Dataset entries:
▼▼▼

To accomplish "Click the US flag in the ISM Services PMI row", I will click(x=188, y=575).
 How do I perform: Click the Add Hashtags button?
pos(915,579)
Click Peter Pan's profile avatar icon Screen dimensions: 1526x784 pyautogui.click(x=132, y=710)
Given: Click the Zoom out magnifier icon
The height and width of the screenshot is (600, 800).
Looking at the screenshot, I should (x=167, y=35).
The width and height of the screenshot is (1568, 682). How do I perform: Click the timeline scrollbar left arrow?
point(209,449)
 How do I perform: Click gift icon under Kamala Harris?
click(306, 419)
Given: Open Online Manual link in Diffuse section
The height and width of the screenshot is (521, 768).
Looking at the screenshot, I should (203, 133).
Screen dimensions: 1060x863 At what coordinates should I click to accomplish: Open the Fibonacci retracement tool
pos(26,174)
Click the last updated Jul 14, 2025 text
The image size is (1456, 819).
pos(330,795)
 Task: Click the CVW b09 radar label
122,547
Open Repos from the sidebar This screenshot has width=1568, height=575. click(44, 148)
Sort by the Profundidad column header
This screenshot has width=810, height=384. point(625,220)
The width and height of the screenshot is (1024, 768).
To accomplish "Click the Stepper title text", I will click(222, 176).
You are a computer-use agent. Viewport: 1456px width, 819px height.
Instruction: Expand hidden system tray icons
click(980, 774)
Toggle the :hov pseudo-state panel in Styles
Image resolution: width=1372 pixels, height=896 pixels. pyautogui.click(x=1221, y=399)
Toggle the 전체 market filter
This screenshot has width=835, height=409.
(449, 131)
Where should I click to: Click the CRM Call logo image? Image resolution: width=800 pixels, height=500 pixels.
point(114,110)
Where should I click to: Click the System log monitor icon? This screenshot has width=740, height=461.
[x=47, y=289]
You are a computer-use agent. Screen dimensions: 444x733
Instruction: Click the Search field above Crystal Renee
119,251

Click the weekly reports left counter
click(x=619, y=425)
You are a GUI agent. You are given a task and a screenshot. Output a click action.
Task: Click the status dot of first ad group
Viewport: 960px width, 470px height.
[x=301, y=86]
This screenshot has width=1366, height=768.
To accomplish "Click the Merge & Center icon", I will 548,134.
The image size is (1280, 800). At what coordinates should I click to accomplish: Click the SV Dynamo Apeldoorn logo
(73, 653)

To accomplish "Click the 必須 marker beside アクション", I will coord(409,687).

▲▲▲

**Aim**
Can you reproduce the data above word for word, starting at its first line and ending with the line containing "Open Repos from"?

**Answer to this problem**
To accomplish "Click the US flag in the ISM Services PMI row", I will click(x=188, y=575).
 How do I perform: Click the Add Hashtags button?
pos(915,579)
Click Peter Pan's profile avatar icon Screen dimensions: 1526x784 pyautogui.click(x=132, y=710)
Given: Click the Zoom out magnifier icon
The height and width of the screenshot is (600, 800).
Looking at the screenshot, I should (x=167, y=35).
The width and height of the screenshot is (1568, 682). How do I perform: Click the timeline scrollbar left arrow?
point(209,449)
 How do I perform: Click gift icon under Kamala Harris?
click(306, 419)
Given: Open Online Manual link in Diffuse section
The height and width of the screenshot is (521, 768).
Looking at the screenshot, I should (203, 133).
Screen dimensions: 1060x863 At what coordinates should I click to accomplish: Open the Fibonacci retracement tool
pos(26,174)
Click the last updated Jul 14, 2025 text
The image size is (1456, 819).
pos(330,795)
 Task: Click the CVW b09 radar label
122,547
Open Repos from the sidebar This screenshot has width=1568, height=575. click(44, 148)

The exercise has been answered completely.